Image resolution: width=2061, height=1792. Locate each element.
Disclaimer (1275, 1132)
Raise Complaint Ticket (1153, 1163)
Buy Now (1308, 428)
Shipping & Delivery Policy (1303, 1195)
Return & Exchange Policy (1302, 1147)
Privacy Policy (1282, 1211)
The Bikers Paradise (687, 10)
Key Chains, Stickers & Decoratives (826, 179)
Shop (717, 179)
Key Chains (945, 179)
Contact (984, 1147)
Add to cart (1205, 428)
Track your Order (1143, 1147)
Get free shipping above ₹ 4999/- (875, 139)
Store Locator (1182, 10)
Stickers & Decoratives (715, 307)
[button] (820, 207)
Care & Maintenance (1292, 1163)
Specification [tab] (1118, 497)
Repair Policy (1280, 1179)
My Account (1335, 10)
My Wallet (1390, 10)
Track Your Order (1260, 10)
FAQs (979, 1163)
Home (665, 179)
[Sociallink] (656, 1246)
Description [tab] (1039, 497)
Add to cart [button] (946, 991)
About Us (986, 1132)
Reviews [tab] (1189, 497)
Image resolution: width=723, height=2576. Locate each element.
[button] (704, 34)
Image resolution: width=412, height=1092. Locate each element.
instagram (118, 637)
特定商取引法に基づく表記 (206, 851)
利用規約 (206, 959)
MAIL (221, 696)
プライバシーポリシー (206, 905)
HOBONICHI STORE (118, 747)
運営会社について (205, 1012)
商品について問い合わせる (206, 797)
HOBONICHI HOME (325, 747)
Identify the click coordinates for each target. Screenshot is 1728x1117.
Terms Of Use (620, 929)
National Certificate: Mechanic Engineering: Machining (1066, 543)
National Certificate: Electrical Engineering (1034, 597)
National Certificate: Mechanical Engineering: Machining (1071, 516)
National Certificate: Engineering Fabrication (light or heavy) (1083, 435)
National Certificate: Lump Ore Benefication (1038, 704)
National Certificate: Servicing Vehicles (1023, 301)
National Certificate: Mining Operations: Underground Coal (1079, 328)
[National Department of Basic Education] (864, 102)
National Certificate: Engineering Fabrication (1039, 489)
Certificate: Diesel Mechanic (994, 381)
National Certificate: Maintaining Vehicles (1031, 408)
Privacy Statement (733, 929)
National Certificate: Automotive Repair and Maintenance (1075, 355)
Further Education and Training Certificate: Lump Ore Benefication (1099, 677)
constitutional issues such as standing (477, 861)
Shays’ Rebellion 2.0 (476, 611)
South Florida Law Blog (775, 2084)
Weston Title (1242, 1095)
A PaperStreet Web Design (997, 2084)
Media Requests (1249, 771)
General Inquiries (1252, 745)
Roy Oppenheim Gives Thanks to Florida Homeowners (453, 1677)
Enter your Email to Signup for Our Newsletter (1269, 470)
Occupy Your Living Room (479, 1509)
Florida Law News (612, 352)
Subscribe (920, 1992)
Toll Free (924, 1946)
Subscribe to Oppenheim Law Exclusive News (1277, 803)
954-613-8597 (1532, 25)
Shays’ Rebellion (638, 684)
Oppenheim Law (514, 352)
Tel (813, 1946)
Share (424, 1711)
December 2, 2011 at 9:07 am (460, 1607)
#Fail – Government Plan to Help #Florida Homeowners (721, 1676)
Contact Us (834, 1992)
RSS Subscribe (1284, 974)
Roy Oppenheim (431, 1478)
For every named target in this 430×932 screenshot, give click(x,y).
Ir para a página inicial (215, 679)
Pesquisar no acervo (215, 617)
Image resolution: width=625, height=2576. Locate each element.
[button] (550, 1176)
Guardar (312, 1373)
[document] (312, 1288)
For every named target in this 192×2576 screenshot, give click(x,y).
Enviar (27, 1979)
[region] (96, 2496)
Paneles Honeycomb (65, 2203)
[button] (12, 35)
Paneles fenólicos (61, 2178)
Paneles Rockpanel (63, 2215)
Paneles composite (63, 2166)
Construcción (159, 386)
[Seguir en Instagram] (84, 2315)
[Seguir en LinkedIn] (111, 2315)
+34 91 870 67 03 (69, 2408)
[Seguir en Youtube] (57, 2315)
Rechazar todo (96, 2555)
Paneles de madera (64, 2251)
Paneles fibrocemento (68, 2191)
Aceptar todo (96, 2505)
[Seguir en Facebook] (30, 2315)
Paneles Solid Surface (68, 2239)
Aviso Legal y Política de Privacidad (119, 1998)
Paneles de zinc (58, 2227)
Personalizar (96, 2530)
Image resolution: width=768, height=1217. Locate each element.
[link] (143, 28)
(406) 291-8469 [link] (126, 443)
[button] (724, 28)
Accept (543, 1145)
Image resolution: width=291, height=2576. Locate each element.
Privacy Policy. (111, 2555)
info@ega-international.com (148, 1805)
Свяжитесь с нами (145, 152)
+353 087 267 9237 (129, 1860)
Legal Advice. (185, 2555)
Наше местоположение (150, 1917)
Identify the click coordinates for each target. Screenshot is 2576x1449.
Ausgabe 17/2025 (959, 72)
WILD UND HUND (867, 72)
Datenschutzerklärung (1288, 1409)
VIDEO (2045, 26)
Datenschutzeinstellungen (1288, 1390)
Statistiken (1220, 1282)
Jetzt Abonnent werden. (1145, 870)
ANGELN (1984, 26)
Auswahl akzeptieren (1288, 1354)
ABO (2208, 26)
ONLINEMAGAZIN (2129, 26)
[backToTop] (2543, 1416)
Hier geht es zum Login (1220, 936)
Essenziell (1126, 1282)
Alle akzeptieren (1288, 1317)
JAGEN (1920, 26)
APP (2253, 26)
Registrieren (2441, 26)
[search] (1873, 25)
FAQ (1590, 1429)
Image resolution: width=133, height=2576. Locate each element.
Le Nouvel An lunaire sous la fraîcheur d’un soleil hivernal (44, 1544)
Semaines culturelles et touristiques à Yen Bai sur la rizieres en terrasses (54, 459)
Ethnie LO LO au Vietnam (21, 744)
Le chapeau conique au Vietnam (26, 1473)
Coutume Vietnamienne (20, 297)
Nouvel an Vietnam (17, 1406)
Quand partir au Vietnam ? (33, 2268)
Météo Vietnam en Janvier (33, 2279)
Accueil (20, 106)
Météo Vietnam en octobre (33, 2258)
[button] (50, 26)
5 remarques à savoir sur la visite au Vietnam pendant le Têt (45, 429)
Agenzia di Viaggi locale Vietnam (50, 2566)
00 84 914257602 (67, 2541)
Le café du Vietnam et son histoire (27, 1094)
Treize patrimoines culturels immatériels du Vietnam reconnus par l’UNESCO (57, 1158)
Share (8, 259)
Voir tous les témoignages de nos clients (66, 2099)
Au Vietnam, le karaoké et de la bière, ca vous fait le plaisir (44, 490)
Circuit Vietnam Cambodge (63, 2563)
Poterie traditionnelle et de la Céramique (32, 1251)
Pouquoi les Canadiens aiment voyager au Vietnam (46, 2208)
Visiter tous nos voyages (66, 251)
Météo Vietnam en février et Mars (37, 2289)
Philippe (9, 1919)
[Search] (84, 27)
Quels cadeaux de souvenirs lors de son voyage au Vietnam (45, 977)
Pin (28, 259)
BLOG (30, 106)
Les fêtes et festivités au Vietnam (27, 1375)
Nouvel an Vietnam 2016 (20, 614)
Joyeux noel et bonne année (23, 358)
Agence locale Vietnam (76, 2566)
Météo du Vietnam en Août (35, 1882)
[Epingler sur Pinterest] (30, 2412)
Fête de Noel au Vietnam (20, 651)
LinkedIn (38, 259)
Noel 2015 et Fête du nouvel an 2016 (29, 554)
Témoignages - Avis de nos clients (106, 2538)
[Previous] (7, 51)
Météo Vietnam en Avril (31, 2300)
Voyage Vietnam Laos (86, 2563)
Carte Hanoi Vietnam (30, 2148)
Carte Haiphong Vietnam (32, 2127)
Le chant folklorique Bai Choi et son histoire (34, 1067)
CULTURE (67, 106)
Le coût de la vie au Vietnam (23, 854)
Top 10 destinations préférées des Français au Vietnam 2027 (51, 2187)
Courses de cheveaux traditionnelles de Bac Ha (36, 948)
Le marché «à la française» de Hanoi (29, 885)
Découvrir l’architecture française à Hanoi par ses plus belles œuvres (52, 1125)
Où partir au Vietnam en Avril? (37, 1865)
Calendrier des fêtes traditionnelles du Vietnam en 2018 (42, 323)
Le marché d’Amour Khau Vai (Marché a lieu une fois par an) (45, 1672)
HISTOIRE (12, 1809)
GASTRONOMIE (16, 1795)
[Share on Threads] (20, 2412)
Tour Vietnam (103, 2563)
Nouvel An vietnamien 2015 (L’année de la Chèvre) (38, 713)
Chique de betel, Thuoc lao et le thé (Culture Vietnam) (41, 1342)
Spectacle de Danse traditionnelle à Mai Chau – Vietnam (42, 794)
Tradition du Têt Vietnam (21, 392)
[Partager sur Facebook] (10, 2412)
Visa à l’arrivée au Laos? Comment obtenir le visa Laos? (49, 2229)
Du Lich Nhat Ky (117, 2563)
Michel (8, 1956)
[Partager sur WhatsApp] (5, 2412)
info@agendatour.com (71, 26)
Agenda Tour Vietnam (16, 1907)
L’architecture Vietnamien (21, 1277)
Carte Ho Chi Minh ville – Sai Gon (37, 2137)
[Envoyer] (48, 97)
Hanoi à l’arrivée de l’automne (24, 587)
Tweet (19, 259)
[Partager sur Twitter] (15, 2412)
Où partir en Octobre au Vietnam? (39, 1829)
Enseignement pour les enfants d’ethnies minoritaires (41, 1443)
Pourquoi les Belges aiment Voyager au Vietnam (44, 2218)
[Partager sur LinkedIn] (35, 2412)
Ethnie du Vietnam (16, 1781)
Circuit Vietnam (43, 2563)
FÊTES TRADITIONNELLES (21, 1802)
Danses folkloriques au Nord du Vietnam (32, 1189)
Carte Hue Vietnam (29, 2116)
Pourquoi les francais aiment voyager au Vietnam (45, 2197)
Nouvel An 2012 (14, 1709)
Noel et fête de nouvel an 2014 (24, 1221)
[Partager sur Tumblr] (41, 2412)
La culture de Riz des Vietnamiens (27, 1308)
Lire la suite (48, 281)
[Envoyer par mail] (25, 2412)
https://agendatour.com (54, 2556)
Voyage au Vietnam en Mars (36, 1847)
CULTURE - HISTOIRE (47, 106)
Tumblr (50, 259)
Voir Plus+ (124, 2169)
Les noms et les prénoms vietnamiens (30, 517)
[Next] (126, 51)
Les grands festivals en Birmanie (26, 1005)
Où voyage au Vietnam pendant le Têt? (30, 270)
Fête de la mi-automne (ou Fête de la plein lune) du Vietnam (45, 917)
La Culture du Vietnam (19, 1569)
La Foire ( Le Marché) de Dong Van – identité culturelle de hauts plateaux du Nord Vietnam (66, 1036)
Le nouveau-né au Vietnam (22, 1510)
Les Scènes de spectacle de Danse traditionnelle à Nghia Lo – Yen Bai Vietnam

__Goal of the exercise__.
Your answer must be the lines from the first line of the entries above through the line that contains "Shop (717, 179)", written out exactly.

__Output for this exercise__.
Image resolution: width=2061, height=1792. Locate each element.
Disclaimer (1275, 1132)
Raise Complaint Ticket (1153, 1163)
Buy Now (1308, 428)
Shipping & Delivery Policy (1303, 1195)
Return & Exchange Policy (1302, 1147)
Privacy Policy (1282, 1211)
The Bikers Paradise (687, 10)
Key Chains, Stickers & Decoratives (826, 179)
Shop (717, 179)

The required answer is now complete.